Stephanie Land: Stranger in a Not-So-Strange Land

Wednesday, October 18, 2006

Stranger in a Not-So-Strange Land

Early this morning (or late last night, depending on how you look at it) Abir, my friend and host, and I drove to the airport to pick up her brother and his family who were flying in from Belgium. We were sitting at a stoplight and I turned to look at the car beside us. The man turned and looked at me, turned back to the road, and then looked back at me, as if he had woken up. The light changed and we both moved. A few seconds later, I looked back and he was literally driving with his head turned fully sideways, staring at me, not the road. Abir and I both laughed. I told Abir that he probably thought he had fallen asleep and awoken in a different place.

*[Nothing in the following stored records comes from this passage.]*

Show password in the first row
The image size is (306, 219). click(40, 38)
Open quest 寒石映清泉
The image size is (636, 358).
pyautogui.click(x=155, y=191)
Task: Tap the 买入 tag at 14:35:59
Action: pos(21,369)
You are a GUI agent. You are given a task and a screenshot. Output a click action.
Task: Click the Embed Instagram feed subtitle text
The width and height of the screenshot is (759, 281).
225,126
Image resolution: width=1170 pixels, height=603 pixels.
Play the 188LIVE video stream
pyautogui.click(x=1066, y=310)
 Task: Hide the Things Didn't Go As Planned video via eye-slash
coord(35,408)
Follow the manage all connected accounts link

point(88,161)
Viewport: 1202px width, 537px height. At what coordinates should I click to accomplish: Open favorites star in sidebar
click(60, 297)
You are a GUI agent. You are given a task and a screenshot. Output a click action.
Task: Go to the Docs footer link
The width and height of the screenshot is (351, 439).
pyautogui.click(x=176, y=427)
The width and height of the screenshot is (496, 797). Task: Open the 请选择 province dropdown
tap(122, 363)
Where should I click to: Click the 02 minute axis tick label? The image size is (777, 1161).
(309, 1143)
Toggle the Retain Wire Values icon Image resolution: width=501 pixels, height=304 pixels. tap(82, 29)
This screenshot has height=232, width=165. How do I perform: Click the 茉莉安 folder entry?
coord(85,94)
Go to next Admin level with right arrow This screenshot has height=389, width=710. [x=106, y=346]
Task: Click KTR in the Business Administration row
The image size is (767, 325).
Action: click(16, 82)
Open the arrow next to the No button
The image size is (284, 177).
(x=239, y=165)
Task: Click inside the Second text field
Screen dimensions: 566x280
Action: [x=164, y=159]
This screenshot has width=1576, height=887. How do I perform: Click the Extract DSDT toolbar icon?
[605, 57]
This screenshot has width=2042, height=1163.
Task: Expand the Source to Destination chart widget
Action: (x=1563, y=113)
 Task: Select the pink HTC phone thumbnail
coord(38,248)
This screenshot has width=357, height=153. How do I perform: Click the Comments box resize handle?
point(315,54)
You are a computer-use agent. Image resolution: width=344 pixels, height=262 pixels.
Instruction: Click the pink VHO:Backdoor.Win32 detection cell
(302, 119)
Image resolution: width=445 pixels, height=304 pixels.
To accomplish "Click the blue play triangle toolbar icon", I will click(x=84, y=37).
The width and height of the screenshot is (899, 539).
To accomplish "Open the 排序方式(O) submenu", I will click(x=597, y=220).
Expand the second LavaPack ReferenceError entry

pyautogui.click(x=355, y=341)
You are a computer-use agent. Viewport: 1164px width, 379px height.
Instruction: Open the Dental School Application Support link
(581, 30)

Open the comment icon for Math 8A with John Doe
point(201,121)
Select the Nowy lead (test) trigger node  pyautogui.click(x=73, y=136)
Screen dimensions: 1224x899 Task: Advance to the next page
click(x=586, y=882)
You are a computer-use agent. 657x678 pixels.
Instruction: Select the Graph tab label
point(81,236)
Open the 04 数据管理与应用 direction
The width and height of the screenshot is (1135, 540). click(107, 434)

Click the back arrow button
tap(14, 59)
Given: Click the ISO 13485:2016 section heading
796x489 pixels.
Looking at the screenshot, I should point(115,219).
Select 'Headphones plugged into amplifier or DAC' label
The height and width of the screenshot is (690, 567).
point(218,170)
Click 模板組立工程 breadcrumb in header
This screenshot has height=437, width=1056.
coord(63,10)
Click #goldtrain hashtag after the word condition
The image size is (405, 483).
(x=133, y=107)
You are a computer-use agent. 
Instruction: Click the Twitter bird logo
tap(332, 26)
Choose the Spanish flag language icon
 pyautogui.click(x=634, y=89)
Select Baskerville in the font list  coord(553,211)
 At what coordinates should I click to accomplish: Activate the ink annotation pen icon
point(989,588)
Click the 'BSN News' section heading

The whole thing reminded me of something that happened my second week here. Abir and I were standing at the window of her sister Sousan's home, watching people on the street below. It was just before iftar, the evening meal that breaks the Ramadan fast, and everyone was hurrying home. A crescent moon and a star decoration, like Christmas lights, was illuninated in our window and in many of the other windows on the street. The man who lives across the street pulled up to his driveway, but there was a car parked in front of it. He honked and talked to pedestrians and waited. It's not an uncommon occurrence here to wait for someone to move his car so you can get where you need to be, so he was still in a good mood. He looked up and saw Abir and I watching the scene unfold. He smiled and motioned and said something jovial in Arabic. Abir laughed and then translated. He was talking to me. He said: "What's going on? You are dressed for another place, not this one." I was wearing a t-shirt and jeans and had my hair pulled into a low ponytail. Abir stood next to me in a hijab and a long robe-dress, her beautiful, almond-shaped eyes rimmed in kohl. We all looked at one another again and laughed.

p.s. The speed limit for cars on the highway to the airport is posted as 100. In my sleep-deprived delirium I forgot that that is in kilometers per hour, not miles. I just realized it this very moment. Ah! The beauty of the metric system.